__Data supplied__

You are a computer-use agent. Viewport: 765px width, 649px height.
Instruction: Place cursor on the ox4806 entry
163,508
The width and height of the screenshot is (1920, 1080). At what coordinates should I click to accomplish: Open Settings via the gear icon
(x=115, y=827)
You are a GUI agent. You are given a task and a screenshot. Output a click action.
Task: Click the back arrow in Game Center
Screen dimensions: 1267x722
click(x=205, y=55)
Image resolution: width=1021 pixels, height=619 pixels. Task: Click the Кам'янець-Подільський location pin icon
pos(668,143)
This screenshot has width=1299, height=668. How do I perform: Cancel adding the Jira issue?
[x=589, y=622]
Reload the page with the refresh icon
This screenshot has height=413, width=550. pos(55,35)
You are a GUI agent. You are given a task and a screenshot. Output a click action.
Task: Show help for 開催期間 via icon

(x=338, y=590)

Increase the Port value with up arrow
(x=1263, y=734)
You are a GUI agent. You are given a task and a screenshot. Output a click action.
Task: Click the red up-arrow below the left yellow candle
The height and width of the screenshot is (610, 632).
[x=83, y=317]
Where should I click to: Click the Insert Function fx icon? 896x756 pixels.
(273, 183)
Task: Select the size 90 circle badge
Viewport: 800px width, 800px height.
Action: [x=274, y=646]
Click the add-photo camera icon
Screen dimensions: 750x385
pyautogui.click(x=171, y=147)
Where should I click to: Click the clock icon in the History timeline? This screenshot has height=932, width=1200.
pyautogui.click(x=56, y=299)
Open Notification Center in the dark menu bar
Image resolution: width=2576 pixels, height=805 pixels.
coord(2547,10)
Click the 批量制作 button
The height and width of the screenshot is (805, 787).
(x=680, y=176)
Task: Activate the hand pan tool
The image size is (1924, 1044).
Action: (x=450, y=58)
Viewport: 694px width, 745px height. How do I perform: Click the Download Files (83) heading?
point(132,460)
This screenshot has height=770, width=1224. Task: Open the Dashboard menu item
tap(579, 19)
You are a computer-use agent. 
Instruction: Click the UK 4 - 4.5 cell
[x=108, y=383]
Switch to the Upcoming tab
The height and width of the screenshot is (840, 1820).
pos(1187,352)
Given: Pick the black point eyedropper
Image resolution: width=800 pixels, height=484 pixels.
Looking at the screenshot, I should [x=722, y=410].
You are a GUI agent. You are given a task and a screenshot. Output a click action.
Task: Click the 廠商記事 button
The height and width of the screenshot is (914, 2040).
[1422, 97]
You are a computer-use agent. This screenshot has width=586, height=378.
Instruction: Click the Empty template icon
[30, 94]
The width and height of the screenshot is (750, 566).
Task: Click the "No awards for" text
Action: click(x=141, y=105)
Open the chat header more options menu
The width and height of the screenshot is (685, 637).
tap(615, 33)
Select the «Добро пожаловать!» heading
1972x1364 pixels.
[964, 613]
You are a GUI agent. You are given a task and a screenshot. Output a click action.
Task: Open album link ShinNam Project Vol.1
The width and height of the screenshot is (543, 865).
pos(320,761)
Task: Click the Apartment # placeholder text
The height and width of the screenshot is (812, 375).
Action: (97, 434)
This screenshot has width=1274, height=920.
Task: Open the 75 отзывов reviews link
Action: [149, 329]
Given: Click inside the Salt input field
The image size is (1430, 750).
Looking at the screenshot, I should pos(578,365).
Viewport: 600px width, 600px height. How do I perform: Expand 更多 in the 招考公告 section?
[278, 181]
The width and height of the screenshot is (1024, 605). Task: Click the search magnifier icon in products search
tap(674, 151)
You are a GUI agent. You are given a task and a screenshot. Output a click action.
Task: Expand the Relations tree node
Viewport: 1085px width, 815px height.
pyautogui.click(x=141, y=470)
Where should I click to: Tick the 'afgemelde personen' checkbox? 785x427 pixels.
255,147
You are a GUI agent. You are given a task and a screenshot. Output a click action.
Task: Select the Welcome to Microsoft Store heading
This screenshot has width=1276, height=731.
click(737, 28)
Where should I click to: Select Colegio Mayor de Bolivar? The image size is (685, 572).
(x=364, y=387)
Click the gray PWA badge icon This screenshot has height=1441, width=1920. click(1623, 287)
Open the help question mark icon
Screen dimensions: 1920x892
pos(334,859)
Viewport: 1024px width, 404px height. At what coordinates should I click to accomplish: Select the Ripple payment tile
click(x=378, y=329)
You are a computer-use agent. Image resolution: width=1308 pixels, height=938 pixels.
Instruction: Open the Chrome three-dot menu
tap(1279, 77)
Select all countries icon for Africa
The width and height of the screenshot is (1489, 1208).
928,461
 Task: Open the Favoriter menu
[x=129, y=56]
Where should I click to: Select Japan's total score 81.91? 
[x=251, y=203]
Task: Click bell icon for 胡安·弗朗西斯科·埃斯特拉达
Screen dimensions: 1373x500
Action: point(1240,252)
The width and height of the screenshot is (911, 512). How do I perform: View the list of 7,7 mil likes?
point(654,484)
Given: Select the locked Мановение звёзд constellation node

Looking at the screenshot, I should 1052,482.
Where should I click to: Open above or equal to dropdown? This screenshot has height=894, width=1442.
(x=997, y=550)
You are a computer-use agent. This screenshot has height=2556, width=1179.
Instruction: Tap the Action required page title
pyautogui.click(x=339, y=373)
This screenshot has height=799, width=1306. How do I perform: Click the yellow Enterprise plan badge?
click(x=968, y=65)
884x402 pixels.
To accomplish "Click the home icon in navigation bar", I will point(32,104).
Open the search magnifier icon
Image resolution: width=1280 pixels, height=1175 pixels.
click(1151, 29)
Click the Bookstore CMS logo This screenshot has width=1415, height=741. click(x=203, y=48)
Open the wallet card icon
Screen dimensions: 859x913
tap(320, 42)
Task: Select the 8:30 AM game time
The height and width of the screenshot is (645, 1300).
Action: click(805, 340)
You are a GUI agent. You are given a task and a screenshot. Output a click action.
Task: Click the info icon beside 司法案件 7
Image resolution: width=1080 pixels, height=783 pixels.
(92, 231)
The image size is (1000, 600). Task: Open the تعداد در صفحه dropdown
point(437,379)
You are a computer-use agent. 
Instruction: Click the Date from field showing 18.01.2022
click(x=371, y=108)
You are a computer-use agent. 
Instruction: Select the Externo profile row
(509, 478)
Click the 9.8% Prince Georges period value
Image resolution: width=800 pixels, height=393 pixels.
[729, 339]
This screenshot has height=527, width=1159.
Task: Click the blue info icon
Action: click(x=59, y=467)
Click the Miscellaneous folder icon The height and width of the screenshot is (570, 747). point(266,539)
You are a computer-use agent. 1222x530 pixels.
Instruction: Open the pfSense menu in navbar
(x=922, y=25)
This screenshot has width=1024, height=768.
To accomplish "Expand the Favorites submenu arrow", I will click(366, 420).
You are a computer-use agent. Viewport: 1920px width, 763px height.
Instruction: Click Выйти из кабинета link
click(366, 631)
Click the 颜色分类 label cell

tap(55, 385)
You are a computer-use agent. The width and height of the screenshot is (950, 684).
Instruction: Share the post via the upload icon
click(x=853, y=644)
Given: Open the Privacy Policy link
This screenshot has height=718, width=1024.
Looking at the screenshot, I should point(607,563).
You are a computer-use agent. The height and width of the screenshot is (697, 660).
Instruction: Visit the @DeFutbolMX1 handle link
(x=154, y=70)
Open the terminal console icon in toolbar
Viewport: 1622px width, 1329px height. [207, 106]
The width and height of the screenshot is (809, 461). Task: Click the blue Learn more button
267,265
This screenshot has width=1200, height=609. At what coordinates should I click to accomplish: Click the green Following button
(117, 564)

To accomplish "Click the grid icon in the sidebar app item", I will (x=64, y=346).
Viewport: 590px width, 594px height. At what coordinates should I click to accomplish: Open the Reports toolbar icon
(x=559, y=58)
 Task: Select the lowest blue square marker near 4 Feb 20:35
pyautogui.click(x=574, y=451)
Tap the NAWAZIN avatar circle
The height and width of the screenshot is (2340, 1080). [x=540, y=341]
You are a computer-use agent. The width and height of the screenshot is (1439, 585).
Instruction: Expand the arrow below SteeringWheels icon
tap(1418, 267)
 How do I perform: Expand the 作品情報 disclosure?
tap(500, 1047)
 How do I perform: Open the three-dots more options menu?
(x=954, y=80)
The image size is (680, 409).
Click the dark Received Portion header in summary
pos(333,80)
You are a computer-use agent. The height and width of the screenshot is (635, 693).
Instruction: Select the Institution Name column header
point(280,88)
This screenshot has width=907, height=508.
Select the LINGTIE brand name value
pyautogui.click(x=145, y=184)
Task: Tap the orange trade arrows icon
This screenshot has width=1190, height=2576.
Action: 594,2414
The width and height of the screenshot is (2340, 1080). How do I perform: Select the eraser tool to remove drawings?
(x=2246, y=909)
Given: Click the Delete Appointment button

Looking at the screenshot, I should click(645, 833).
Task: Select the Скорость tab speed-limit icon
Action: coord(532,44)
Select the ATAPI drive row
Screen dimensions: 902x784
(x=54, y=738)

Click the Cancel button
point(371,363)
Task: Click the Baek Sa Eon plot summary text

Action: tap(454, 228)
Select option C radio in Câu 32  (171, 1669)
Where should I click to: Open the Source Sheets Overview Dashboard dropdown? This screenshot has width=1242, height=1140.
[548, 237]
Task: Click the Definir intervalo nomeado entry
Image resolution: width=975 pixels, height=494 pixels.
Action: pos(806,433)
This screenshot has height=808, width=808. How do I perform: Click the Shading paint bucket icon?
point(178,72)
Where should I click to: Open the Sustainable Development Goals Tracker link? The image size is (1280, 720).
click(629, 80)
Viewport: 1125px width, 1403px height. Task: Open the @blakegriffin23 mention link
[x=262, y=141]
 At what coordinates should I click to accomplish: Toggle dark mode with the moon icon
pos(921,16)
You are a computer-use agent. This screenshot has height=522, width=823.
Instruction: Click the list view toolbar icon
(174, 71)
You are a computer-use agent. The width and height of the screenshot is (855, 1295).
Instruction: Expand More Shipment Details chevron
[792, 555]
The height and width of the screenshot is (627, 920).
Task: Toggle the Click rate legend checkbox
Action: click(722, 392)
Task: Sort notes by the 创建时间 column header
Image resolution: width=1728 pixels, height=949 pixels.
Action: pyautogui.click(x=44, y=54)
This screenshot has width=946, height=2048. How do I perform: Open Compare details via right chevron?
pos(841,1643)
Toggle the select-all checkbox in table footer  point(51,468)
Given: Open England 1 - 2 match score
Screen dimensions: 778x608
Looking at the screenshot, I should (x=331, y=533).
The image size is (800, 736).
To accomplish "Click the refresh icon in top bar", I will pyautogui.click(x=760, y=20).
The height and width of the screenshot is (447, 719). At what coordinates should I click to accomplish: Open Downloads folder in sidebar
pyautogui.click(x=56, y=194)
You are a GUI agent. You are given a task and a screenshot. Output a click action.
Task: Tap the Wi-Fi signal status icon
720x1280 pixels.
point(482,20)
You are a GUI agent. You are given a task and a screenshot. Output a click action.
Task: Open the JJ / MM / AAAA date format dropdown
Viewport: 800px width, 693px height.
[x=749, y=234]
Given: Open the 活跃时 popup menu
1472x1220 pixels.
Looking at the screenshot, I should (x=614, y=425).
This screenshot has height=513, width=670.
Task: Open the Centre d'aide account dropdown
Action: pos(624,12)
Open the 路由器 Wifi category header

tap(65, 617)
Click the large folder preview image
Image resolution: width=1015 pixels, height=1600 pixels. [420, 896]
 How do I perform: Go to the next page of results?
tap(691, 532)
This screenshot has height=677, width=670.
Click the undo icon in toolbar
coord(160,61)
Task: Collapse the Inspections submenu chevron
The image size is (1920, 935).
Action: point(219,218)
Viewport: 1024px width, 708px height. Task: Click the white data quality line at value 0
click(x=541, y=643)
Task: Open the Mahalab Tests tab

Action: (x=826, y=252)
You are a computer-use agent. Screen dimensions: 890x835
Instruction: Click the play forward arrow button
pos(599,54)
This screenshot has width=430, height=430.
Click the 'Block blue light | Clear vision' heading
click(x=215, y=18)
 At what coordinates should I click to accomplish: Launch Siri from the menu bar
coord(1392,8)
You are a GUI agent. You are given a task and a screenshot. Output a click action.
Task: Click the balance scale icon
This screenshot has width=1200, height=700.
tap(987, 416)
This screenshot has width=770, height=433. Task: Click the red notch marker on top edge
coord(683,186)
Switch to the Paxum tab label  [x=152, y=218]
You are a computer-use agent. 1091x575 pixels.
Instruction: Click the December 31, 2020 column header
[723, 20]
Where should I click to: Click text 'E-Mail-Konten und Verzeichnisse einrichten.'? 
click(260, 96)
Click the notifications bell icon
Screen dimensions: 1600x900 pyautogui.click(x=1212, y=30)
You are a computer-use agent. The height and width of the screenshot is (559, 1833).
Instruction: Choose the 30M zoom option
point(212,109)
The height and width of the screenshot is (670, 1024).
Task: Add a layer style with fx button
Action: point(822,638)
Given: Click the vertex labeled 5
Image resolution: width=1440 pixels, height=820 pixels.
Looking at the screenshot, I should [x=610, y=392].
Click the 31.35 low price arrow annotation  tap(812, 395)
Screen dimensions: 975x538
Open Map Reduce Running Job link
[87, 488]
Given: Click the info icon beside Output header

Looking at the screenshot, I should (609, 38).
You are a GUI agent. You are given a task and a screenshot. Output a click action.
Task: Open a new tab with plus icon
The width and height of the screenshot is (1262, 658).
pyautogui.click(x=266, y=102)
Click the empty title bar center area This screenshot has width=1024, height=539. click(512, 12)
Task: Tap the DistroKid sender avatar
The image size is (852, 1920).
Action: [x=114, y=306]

__Requirement__
Your answer should be the lines above, from the line containing "Where should I click to: Select Colegio" up to and including the line containing "Task: Click bell icon for 胡安·弗朗西斯科·埃斯特拉达", reproduced exactly and with nothing else.

__Expected output__
Where should I click to: Select Colegio Mayor de Bolivar? The image size is (685, 572).
(x=364, y=387)
Click the gray PWA badge icon This screenshot has height=1441, width=1920. click(1623, 287)
Open the help question mark icon
Screen dimensions: 1920x892
pos(334,859)
Viewport: 1024px width, 404px height. At what coordinates should I click to accomplish: Select the Ripple payment tile
click(x=378, y=329)
You are a computer-use agent. Image resolution: width=1308 pixels, height=938 pixels.
Instruction: Open the Chrome three-dot menu
tap(1279, 77)
Select all countries icon for Africa
The width and height of the screenshot is (1489, 1208).
928,461
 Task: Open the Favoriter menu
[x=129, y=56]
Where should I click to: Select Japan's total score 81.91? 
[x=251, y=203]
Task: Click bell icon for 胡安·弗朗西斯科·埃斯特拉达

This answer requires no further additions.